*** Opening Information shown ***

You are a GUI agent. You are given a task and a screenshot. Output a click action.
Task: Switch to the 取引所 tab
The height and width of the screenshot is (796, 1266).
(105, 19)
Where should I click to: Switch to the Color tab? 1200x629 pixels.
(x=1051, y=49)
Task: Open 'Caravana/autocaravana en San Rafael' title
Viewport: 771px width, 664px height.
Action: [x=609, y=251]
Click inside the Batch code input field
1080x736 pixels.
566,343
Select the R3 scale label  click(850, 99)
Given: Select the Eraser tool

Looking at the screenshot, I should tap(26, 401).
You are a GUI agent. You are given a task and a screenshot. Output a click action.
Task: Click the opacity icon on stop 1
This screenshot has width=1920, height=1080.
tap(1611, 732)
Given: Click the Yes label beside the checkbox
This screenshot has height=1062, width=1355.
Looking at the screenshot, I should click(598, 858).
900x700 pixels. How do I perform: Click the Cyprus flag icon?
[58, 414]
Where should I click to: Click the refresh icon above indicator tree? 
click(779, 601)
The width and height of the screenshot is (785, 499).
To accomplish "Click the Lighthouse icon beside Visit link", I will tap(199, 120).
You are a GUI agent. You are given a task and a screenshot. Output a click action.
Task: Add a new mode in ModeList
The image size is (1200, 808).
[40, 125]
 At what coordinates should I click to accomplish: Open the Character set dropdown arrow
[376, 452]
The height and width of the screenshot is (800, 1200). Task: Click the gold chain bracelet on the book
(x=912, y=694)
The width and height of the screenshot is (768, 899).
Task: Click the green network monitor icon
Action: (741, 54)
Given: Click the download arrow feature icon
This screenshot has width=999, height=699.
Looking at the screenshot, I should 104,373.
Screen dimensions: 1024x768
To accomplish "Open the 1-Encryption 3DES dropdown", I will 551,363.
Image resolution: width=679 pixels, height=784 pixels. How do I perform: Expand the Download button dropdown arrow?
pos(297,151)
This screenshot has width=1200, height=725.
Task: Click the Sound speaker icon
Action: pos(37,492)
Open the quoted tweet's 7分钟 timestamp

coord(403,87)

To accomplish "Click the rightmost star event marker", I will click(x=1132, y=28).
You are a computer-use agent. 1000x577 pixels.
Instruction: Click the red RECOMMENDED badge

*** Closing Information shown ***

Task directions: Show each line of the data that contains the string "will".

Result of this task:
To accomplish "Click the Lighthouse icon beside Visit link", I will tap(199, 120).
To accomplish "Open the 1-Encryption 3DES dropdown", I will 551,363.
To accomplish "Click the rightmost star event marker", I will click(x=1132, y=28).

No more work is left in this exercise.